A deep feedforward neural network is designed to approximate a function, f(), that maps some set of input variables, x, to an output variable, y. They are called feedforward neural networks because information flows from the input through each successive layer as far as the output, and there are no feedback or recursive loops (models including both forward and backward connections are referred to as recurrent neural networks).

Deep feedforward neural networks are applicable to a wide range of problems, and are particularly useful for applications such as image classification. More generally, feedforward neural networks are useful for prediction and classification where there is a clearly defined outcome (what digit an image contains, whether someone is walking upstairs or walking on a flat surface, the presence/absence of disease, and so on).

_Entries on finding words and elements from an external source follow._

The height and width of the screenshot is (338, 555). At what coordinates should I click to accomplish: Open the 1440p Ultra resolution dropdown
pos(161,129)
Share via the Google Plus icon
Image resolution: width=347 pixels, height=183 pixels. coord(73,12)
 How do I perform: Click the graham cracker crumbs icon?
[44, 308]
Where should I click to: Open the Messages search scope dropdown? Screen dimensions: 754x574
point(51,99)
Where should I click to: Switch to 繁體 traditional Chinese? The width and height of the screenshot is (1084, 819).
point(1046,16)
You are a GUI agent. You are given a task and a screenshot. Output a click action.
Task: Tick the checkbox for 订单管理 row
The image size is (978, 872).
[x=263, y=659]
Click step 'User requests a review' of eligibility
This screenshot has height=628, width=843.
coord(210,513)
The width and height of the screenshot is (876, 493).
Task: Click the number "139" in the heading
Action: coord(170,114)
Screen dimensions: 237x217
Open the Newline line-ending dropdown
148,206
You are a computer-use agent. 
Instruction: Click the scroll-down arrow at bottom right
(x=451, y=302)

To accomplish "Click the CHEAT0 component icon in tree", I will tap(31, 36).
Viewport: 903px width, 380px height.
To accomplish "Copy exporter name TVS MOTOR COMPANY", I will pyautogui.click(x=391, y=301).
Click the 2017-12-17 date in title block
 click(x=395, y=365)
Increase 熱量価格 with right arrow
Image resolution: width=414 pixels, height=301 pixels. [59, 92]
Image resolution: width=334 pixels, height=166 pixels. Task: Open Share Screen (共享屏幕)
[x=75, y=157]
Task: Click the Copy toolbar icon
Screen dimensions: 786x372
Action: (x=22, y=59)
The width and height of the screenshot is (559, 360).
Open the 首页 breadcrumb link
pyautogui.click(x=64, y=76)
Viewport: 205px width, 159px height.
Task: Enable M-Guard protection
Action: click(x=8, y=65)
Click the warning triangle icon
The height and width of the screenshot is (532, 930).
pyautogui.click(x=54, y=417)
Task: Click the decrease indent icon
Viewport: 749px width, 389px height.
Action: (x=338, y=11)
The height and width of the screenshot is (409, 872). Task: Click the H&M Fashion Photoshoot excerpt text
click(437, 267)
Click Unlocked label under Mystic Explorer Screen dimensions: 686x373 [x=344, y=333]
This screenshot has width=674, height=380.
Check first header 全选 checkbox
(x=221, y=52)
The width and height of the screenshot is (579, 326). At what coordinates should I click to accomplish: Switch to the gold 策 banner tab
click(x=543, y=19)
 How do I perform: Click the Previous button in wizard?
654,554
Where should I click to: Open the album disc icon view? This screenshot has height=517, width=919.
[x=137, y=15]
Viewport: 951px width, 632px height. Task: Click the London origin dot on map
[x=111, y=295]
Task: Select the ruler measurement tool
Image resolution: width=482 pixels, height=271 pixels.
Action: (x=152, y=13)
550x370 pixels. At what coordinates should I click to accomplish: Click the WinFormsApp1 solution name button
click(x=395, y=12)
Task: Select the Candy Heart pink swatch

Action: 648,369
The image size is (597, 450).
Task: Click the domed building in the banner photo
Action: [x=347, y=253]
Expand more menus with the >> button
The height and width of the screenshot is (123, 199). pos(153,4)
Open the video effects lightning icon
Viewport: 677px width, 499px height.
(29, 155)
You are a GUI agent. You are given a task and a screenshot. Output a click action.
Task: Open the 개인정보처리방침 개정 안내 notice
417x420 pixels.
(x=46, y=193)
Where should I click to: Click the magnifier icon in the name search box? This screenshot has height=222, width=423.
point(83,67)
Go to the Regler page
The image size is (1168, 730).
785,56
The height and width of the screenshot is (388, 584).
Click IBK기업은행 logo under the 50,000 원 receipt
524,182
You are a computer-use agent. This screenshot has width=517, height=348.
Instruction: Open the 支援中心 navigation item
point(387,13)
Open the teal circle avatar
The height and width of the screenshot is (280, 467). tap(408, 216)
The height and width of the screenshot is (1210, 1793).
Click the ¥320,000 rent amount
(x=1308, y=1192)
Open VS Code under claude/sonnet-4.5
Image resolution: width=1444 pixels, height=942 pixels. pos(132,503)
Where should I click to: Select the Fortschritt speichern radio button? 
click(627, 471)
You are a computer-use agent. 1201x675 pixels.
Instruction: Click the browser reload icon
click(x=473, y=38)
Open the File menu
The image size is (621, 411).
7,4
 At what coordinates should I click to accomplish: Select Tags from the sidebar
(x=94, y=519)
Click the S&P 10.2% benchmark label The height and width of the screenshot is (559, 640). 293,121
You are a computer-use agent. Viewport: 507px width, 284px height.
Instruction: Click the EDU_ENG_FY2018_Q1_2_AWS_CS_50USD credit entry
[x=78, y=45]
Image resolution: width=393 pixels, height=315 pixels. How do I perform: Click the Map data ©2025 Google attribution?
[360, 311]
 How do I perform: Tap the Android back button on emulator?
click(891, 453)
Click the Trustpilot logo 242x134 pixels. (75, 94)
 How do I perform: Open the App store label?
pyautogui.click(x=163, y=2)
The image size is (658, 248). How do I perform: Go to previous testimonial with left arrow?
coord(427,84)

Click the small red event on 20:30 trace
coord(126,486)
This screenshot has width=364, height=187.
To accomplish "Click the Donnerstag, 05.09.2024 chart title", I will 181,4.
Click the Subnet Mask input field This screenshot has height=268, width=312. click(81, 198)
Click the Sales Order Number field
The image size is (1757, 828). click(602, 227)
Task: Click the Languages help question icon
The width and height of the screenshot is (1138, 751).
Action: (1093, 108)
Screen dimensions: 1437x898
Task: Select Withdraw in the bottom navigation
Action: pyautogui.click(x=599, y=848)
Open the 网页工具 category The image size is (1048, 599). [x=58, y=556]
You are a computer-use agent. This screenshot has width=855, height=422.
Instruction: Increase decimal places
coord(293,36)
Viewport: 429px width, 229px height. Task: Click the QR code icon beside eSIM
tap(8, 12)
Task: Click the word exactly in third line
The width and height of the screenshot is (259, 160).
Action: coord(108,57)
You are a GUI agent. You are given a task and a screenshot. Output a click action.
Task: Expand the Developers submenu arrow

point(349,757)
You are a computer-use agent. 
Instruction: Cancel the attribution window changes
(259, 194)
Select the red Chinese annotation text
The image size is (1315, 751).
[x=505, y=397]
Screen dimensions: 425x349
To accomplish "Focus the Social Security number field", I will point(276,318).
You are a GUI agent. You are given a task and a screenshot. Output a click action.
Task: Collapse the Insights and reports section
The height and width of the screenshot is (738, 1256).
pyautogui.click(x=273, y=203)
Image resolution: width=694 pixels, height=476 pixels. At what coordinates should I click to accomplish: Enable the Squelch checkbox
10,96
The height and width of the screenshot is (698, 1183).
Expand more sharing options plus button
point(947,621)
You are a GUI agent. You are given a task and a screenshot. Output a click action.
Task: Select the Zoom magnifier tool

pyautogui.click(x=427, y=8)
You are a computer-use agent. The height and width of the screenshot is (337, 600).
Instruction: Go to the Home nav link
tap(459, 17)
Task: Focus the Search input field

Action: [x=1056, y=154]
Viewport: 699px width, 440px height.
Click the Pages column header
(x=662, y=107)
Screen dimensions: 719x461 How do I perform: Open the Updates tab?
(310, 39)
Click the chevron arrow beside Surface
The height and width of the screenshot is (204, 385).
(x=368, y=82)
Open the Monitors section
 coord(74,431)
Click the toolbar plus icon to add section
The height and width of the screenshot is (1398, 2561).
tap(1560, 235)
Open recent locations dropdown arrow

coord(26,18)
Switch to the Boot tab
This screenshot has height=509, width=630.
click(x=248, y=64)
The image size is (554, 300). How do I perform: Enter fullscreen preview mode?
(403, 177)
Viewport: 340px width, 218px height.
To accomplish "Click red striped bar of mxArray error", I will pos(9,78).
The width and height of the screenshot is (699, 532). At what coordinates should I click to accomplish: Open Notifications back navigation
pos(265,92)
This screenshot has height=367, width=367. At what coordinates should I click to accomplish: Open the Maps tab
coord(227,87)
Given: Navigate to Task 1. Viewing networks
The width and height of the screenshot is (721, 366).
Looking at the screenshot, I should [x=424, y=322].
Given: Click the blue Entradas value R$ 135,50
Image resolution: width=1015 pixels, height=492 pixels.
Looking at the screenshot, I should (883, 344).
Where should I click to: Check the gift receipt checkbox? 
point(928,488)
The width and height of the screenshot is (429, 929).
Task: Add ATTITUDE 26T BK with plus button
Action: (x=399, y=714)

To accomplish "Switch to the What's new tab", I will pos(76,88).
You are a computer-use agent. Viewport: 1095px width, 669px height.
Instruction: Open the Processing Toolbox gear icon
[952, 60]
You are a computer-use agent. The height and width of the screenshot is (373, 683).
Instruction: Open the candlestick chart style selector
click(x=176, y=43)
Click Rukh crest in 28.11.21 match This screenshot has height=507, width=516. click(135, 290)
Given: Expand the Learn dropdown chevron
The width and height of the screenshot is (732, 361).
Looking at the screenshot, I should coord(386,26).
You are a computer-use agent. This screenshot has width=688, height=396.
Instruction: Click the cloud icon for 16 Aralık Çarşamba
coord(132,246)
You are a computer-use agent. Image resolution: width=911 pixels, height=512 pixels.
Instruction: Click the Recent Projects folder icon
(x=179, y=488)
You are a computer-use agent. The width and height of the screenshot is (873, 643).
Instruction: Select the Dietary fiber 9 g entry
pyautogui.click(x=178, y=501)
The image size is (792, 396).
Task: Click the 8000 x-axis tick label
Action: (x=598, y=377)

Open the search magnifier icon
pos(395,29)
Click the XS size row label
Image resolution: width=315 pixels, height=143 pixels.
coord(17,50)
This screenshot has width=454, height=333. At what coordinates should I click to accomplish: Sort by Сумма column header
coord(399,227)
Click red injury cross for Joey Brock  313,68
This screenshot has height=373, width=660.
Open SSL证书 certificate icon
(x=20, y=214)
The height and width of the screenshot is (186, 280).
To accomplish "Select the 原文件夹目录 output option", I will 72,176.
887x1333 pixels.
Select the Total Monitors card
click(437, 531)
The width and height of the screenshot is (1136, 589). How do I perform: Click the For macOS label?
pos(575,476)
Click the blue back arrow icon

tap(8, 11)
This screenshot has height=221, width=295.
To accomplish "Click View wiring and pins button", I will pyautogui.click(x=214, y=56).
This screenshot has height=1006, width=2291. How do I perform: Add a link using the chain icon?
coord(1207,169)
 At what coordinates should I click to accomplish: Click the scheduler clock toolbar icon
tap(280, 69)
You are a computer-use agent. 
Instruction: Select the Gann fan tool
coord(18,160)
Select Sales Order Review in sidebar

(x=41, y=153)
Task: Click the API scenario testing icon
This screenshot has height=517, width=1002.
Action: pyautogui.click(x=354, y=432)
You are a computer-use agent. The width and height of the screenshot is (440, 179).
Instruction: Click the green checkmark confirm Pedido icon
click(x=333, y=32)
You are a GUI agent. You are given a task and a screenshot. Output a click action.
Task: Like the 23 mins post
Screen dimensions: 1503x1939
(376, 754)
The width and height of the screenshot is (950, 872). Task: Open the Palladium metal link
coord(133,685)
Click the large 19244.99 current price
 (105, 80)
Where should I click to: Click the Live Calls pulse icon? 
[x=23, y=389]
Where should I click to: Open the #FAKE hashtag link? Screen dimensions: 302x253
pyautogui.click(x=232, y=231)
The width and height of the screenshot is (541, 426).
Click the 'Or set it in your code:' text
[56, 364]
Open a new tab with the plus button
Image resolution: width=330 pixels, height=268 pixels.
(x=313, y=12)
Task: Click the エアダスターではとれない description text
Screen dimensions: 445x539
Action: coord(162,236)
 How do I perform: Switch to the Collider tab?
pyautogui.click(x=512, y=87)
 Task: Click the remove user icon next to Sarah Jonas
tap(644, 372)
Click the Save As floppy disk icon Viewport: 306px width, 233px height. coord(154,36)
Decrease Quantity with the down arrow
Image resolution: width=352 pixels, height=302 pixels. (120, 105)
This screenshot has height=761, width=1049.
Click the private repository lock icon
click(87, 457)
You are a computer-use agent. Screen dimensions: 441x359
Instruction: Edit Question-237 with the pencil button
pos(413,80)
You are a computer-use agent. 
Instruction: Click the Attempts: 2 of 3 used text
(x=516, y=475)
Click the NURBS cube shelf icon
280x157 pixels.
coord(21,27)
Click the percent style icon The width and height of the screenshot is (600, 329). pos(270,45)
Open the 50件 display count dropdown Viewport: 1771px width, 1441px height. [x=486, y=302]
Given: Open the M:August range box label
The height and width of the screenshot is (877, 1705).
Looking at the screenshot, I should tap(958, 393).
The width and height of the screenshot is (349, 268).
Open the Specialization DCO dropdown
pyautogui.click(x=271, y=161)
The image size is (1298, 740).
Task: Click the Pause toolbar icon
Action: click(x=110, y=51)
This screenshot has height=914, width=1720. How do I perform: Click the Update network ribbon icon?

Deep feedforward neural networks can be constructed by chaining layers or functions together. For example, a network with four hidden layers is shown in the following diagram:

Figure 4.1: A d eep feedforward neural network

This diagram of the model is a directed acyclic graph. Represented as a function, the overall mapping from the input, X, to the output, Y, is a multilayered function. The first hidden layer is H1=f(1)(X, w1 a1), the second hidden layer is H2=f(2)(H1, w2 a2), and so on. These multiple layers can allow complex functions and transformations to be built up from relatively simple ones.

If sufficient hidden neurons are included in a layer, it can approximate to the desired degree of precision with many different types of functions. Feedforward neural networks can approximate non-linear functions by applying non-linear transformations between layers. These non-linear functions are known as activation functions, which we will cover in the next section.

The weights for each layer will be learned as the model is trained through forward- and backward-propagation. Another key piece of the model that must be determined is the cost, or loss, function. The two most commonly used cost functions are cross-entropy, which is used for classification tasks, and mean squared error (MSE), which is used for regression tasks.